On 16 Jun, 2007, at 1:06 PM, Turbulo at aol.com wrote:
>
> Nevertheless, class and class struggle is more fundamental if you
> agree that capitalism is the term that best describes the kind of
> society we live under and want to transform into non-capitalism.
> Capitalism is possible w/o the oppression of gays, blacks, women
> and national minorities, but you can't have capitalists or
> capitalist society w/o workers. The class struggle is thus central
> to the struggle against capitalism in a way that others aren't. If
> you believe this, then you must also advocate putting class loyalty
> before group identity. There is no way around this. In class-
> struggle situations, female, gay and black bosses are the enemy,
> and male, straight and white workers are (at least potential)
> friends.
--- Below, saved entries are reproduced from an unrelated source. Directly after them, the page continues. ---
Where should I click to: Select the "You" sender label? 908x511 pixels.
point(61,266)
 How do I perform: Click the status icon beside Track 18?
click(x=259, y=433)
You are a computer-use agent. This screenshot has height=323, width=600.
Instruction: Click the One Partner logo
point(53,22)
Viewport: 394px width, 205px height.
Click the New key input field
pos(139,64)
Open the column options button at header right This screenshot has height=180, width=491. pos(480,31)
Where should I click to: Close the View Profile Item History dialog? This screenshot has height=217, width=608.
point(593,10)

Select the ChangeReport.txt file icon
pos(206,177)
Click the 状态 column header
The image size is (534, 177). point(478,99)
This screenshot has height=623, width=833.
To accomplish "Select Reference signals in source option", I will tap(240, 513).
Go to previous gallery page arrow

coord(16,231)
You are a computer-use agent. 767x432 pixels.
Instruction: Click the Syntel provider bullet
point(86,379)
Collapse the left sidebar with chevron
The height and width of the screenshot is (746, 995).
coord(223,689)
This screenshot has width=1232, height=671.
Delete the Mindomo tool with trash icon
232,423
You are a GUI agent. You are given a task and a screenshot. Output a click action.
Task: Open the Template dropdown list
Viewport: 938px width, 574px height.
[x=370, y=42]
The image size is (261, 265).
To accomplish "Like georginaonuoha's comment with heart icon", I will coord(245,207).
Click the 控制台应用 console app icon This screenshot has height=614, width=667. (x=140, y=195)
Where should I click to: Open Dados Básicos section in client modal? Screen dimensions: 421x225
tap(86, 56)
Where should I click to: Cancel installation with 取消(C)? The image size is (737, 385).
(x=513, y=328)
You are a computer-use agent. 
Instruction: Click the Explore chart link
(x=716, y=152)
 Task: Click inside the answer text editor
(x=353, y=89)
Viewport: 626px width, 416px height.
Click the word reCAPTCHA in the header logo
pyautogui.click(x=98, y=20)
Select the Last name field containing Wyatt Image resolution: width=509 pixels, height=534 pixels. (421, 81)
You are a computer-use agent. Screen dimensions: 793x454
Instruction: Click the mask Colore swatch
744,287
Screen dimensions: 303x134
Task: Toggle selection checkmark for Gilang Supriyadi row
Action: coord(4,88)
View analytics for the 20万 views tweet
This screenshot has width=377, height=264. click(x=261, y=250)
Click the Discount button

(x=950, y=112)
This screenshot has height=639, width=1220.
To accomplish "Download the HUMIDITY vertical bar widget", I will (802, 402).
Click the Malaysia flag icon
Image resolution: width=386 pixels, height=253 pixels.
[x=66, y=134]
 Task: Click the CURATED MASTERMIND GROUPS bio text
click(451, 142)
Hillary Clinton and Barak Obama are in the political camp
> of the class enemy, and any appeal they make to gender and racial
> solidarity should be rejected out of hand.

This is superbly reasoned and lucidly written (irrespective of my view of the conclusion) and I thank you for it.

I am not sure I understand yet, leave alone agree, that capitalism is a/the term that describes the kind of society we live in/under. With regard to the second part of your reasoning above, the idea of solidarity with Hillary Clinton or Powell (I will leave Obama alone for a bit) is laughable, but there are more troublesome examples: if class is the primary determinant of one's condition, then we should be all the more sensitive to attempts to escape its perniciousness... the examples here are not the parasites, but the corner cases... people like Michael Moore (who claims that the working class folks in Flint are proud that he made it big enough to own a multi-million dollar home in New York, and its only the left intellectuals who condemn him for his wealth), or any old "sell out" minority, woman, gay person, whatever, who moved to the other side of the divide so that he could own a house, or some such.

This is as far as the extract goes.